Cell–cell interactions

Ligand–receptor interactions were inferred using ‘cpdb_analysis_method.call’ in CellPhoneDB (v4.0.0). We included genes expressed in more than 10% of cells within each cluster. Inferred interactions with a P > 0.001 were removed. We used NicheNet (v1.1.1) to identify different interactions between endochondral and intramembranous niches. We first calculated DEGs of osteogenic clusters and tip cells across the two niches using the Wilcoxon test implemented in Seurat, and minimum log fold change per cluster was used to summarize the differentially expressed ligands and receptors. The top 1,000 DEGs were used to calculate ligand activities. We prioritized the ligand–receptor links using default settings. The top ten ligands and their top-scoring receptors were visualized using heatmaps.

Drug2Cell analysis

Drug and target gene information for humans (Homo sapiens) were gathered from the ChEMBL database (https://www.ebi.ac.uk/chembl/). For the teratogenic drugs targeting, we searched the clinically approved molecules that target genes encoding their reported targets and curated a list of 65 clinically approved drugs from the chEMBL database, which carried warnings of teratogenicity (Supplementary Table 6). Drug scores were calculated as previously described58. Subsequently, we introduced drug categories for each drug according to broad clinical utility. The Drug2Cell Python package is available at GitHub (https://github.com/Teichlab/drug2cell).

CellHint label harmonization

First, fastq files from the Zhang et al.5 dataset were remapped using STARSOLO to a common genome reference (GRCh38-2020-A-2.0.0) as per the workflow performed for the Multiome data.

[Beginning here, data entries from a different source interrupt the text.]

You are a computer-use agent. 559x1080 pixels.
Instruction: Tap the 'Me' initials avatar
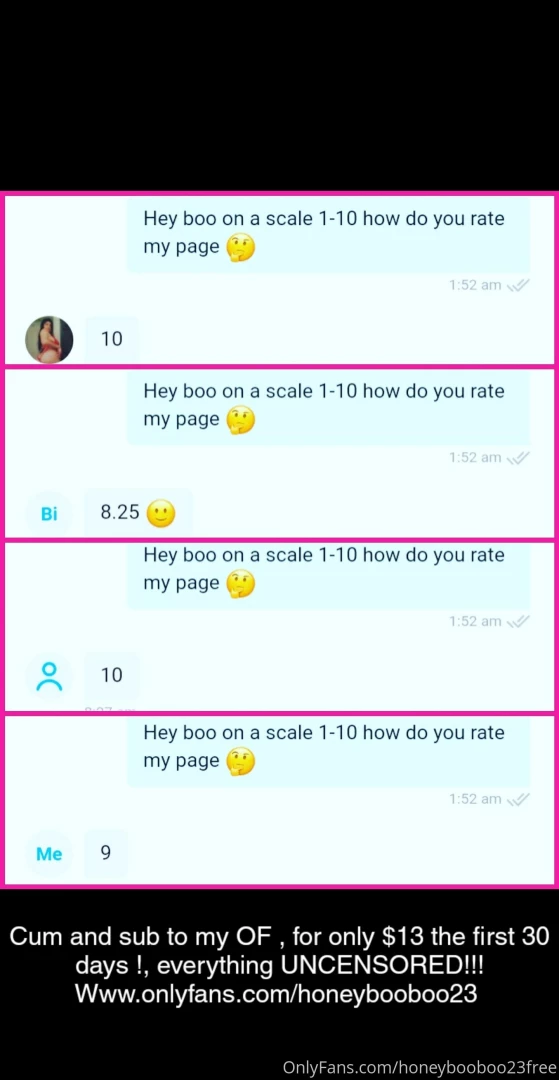tap(49, 853)
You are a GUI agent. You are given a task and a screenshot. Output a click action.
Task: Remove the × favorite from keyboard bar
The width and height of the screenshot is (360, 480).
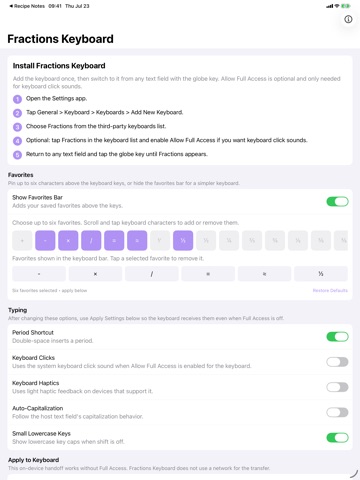click(x=95, y=274)
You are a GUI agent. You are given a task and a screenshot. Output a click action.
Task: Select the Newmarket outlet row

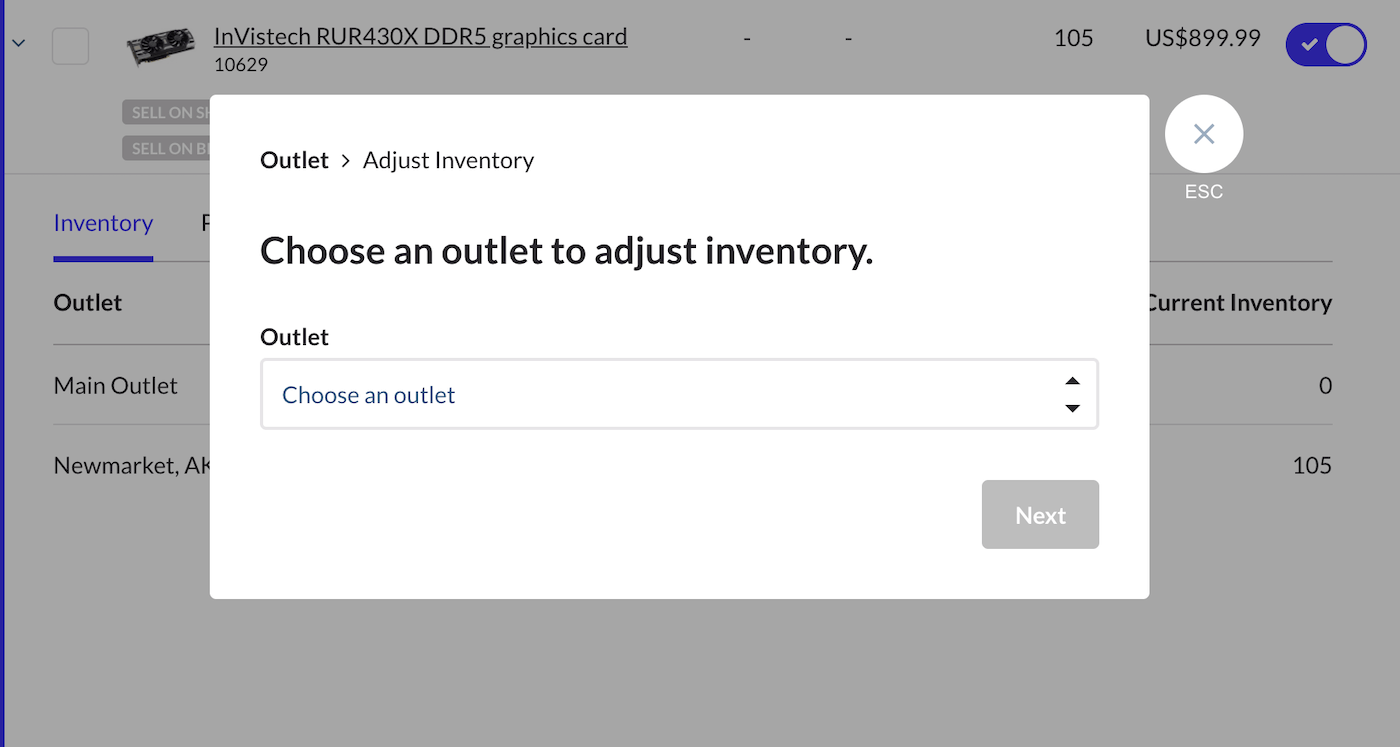point(130,465)
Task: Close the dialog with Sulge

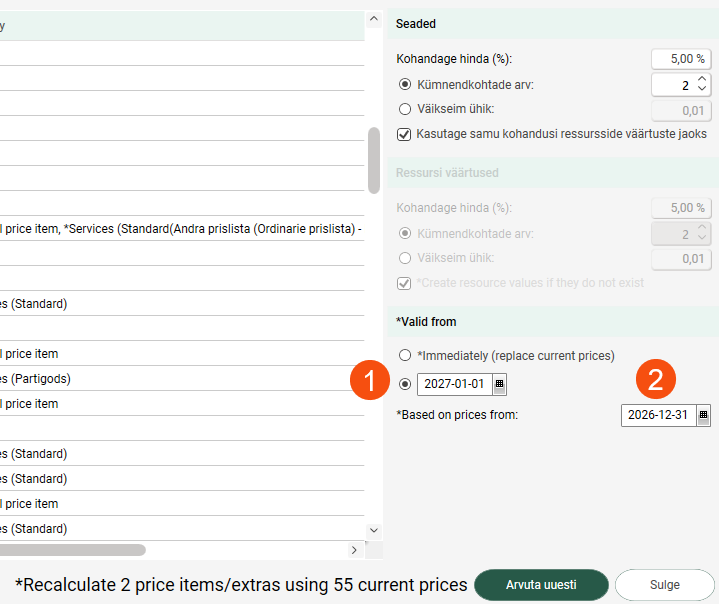Action: (663, 585)
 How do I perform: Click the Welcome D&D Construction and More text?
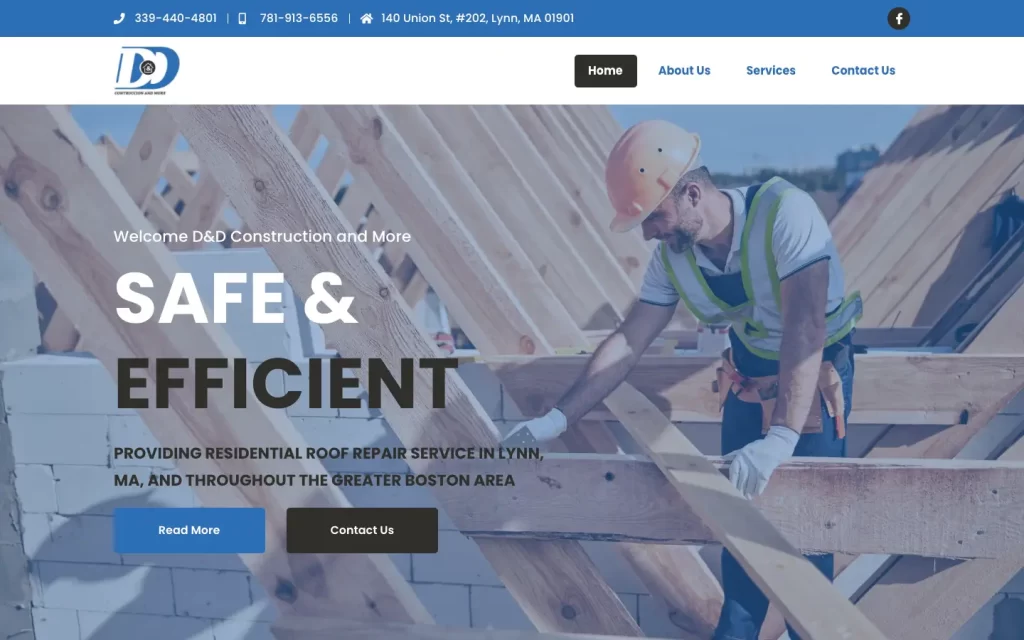(263, 236)
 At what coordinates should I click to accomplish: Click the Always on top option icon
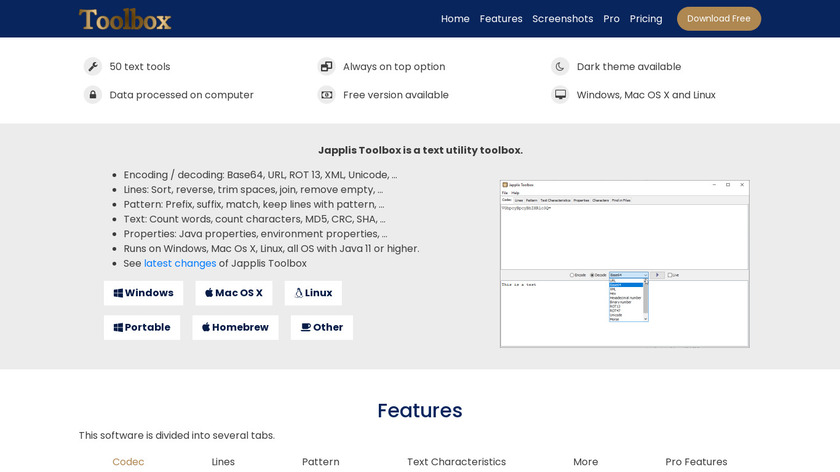[326, 67]
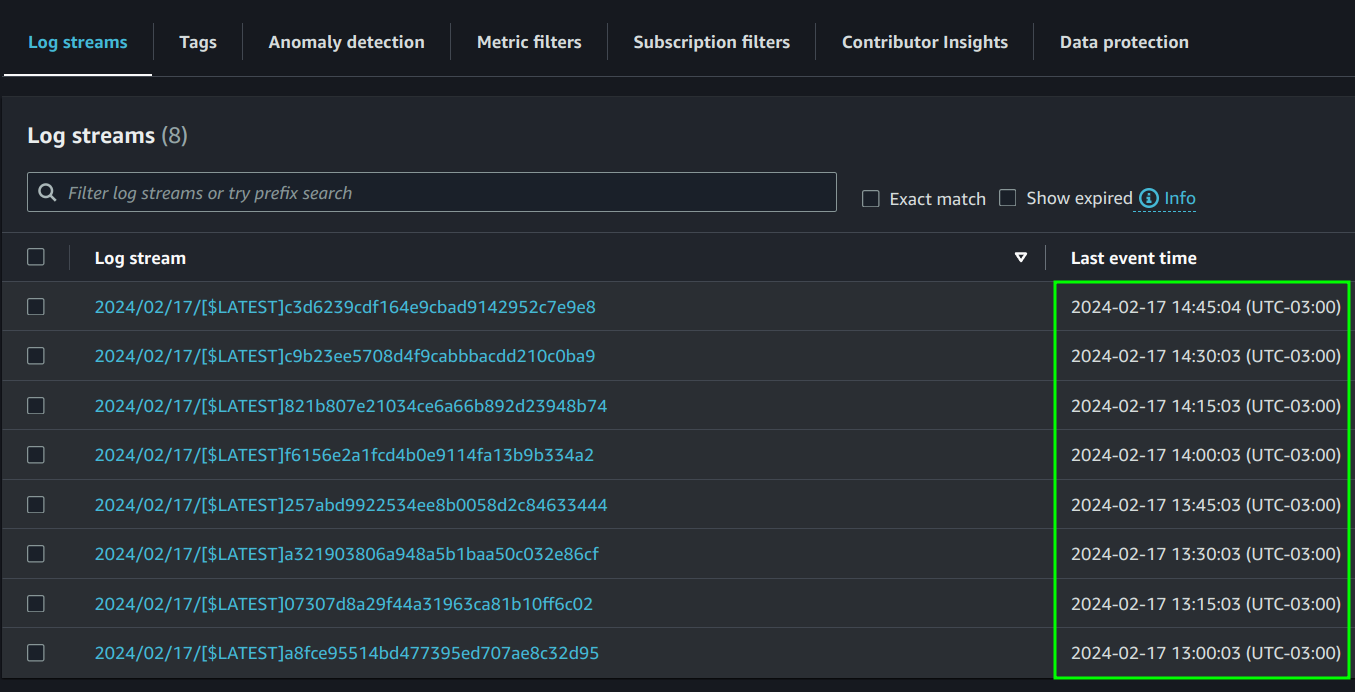Image resolution: width=1355 pixels, height=692 pixels.
Task: Tick the select-all log streams checkbox
Action: (x=36, y=257)
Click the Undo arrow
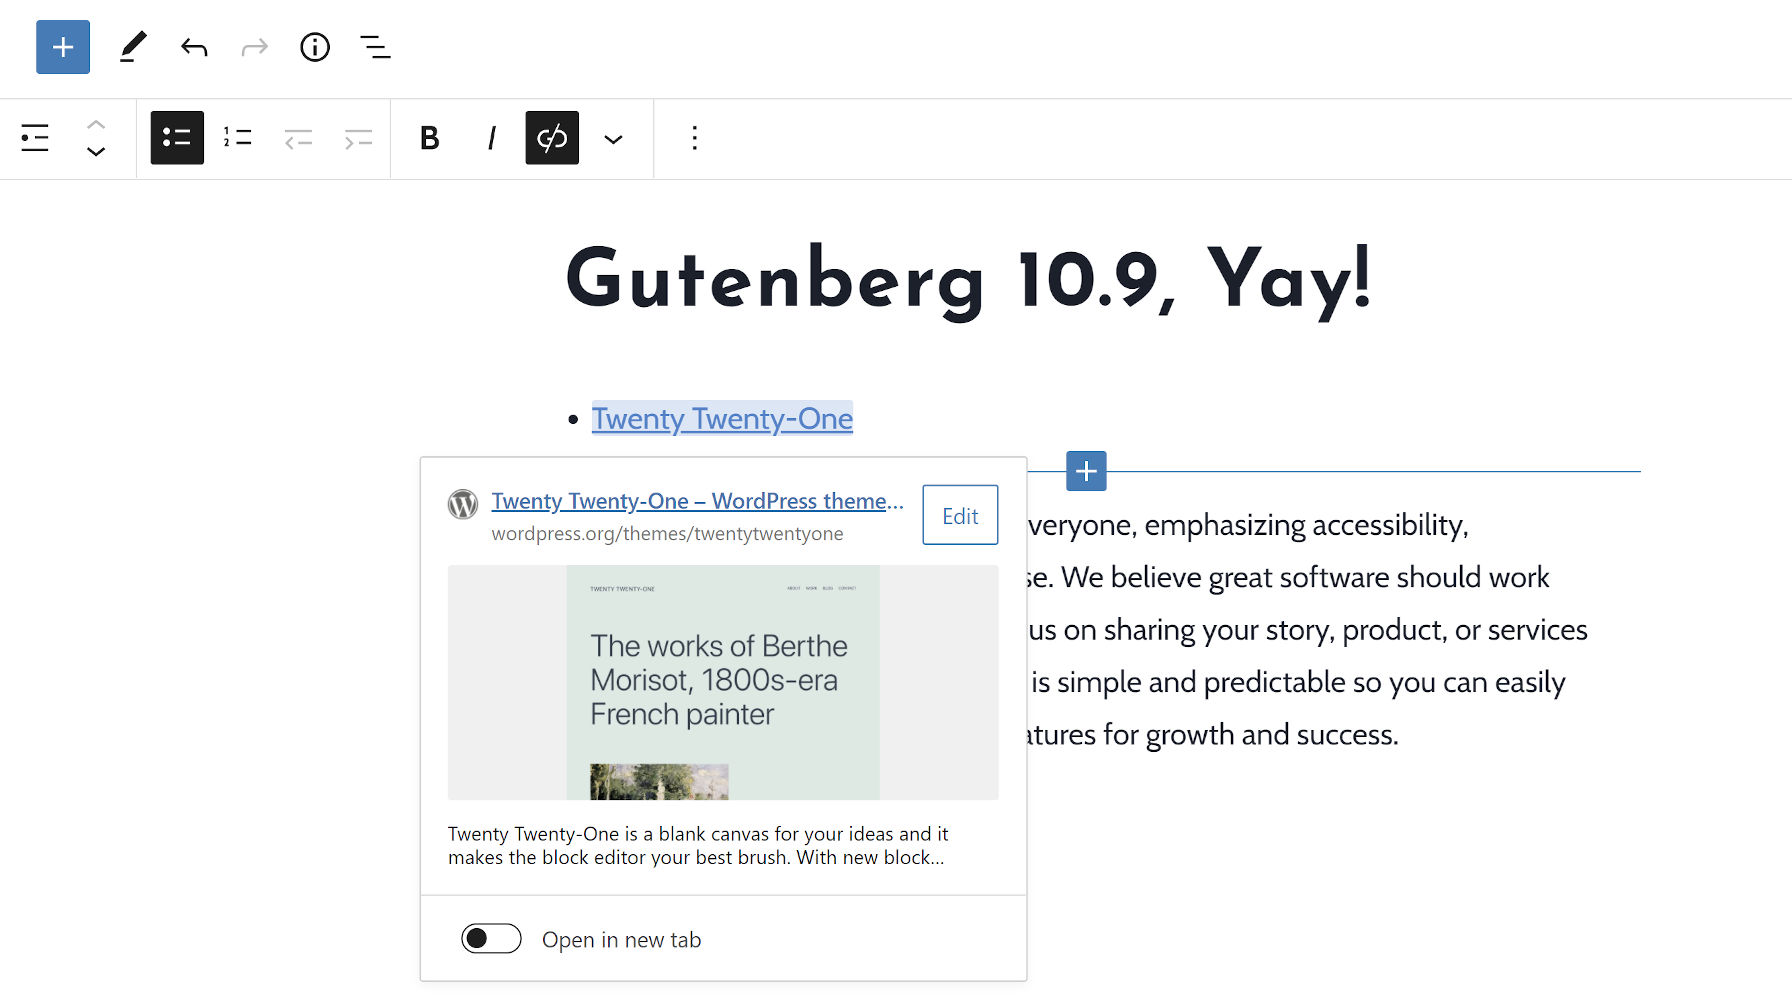 pos(194,47)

Cellbender was applied to remove background counts represented as simulated ambient RNA. We intersected this matrix with barcodes from the post-quality control counts matrix from Zhang et al., and scVI was then used to integrate this with our snRNA-seq data, accounting for categorical covariates of sample donor and droplet technology (cell or nuclei), as well as continuous variables of total counts, the percentage of ribosomal and mitochondrial counts, and cell cycle scores ‘S_score’ and ‘G2M_score’ computed using the scanpy package. Latent variables obtained from this were then used to determine neighbourhoods followed by dimensionality reduction in UMAP. Cluster labels from Zhang et al. were then used as labels for CellHint harmonization in the cellhint.harmonize() alignment function. Cellhint.treeplot() was used to examine and semi-automatically align the labels across the two datasets. Gene expression profiles of marker genes were used to verify alignment of clusters across the two datasets.

Reporting summary

Further information on research design is available in the Nature Portfolio Reporting Summary linked to this article.